To be clear, we’re talking here at the level of perception and the way some people experience the Church, without passing judgment on the rights and wrongs of those perceptions.

For sure, there are scores of satisfied, emancipated Catholic women who do not see themselves as second-class citizens, and who regard much of the criticism of the Church for being “anti-woman” as overblown, often more an index of opposition to its teaching on sexual morality than any real gender inequality.

However, other responsible and faithful Catholics, both men and women, don’t feel that way. They see a Church whose leadership is dominated by men, and in which the decisions that matter almost always are made by men.

Pope Francis himself is one of those people. He’s said repeatedly he wants greater roles for women, including a greater presence in the arenas where decisions are made, and also that Catholicism needs a deeper theology of women.

At the same time, he’s taken women priests off the table, saying St. John Paul II closed that door and it will remain closed. He’s also said that in his view, more important than the functions women play in the Church is finding new ways to hear their voices.

Of course, those two points aren’t entirely unrelated, since women with visible and consequential functions generally stand a better chance of being heard.

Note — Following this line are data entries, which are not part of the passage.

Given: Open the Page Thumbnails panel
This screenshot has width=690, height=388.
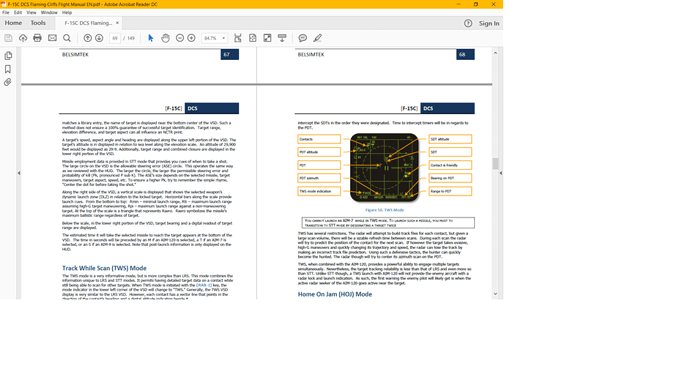Looking at the screenshot, I should coord(8,56).
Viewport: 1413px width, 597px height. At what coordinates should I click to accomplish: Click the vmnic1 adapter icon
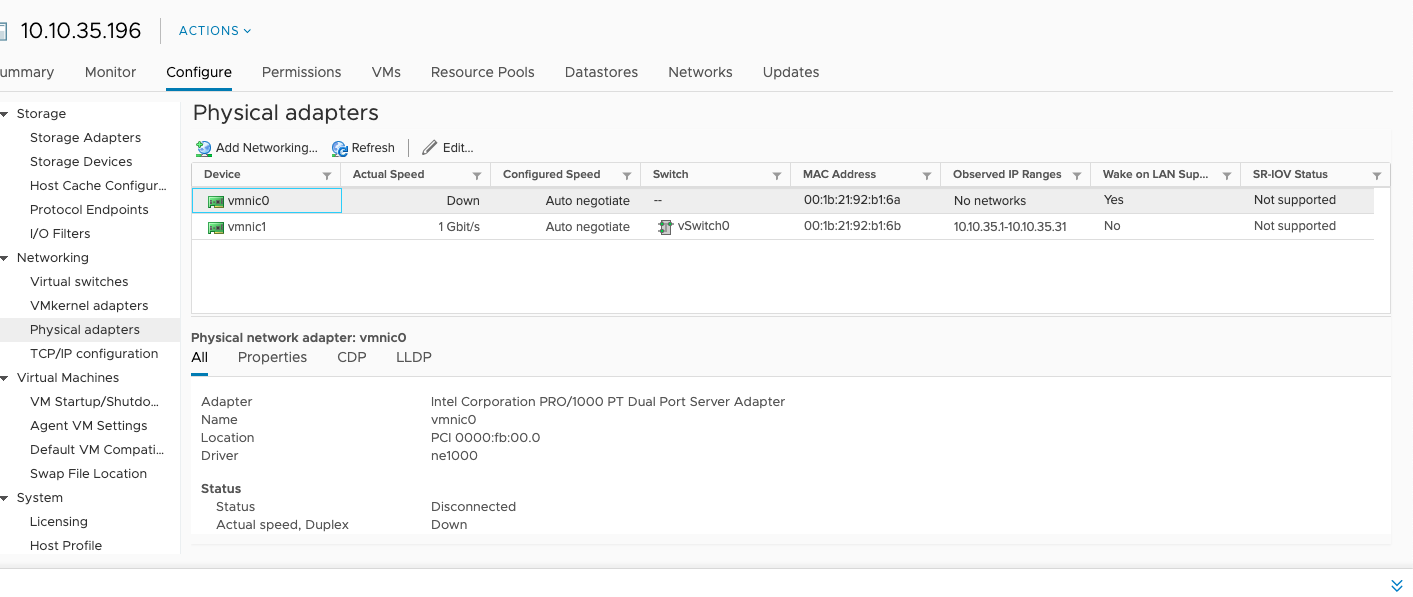point(215,227)

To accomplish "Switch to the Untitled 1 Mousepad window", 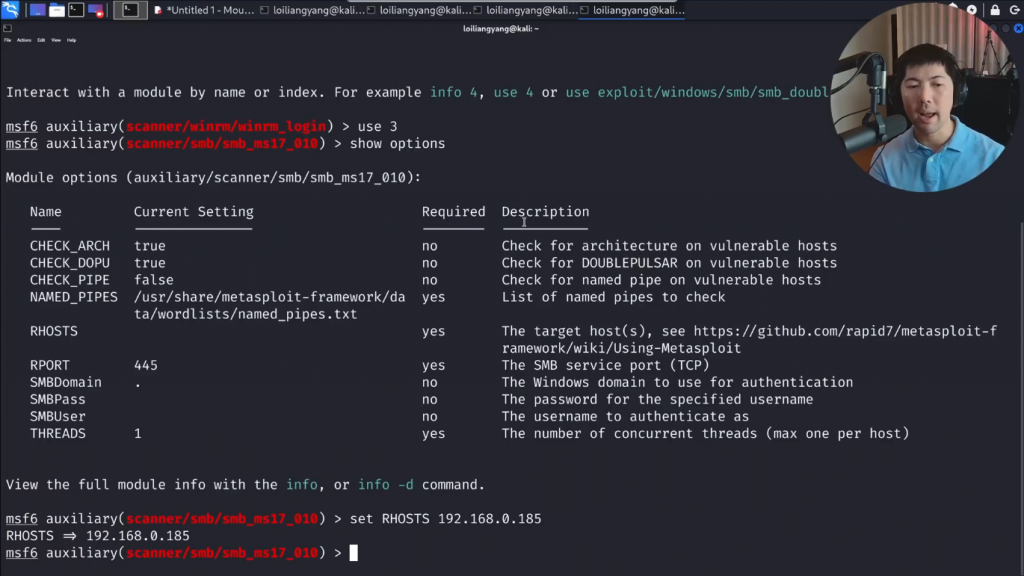I will point(205,10).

On that front, there are several steps Francis could take to boost the roles played by women that don’t involve ordination. Without any pretense of being comprehensive, here are a few concrete examples.

 › Appoint women to high-profile Vatican positions that don’t depend on the sacrament of Holy Orders,      such as serving as the papal spokesperson, the president of the Vatican bank, or a member of the Council  for the Economy.

 ›Take up the suggestion of Lucetta Scaraffia, who edits a special section on women for the Vatican  newspaper L’Osservatore Romano, and create a council of lay advisers from around the world to  complement the pope’s “C-9” council of cardinal advisers. Both could serve as kitchen cabinets for  Francis, and the lay body could include women as well as men.

 › Make it clear that it’s OK for bishops’ conferences to appoint women as their general secretary. The  South African bishops did just that in 2012, but when the Americans were considering it in 2000, they  were warned off by Rome.

Politically speaking, there’s a hardened school of thought in some corners of the Church that will never be satisfied with anything less than ordaining women to both the priesthood and the episcopacy, and which would regard steps such as those listed above as window-dressing.

Most Catholics, however, are realistic enough to grasp that, whatever their private opinion on ordination may be, it’s not going to happen, and therefore real progress has to come somewhere else.

The good news for people such as the St. Gallen pilgrims, who say they come to the conversation without a predetermined agenda, is that there’s a surprisingly wide range of possible steps in the here-and-now that don’t impinge on Catholic teaching or tradition.

“Men and women of our Church are waiting and will thank you” for taking some of those steps, the pilgrims wrote in their letter to Francis, “and the Church can only win if women are better able to bring their charisms and gifts.”

Many Catholics would probably say, it’s hard to argue with that.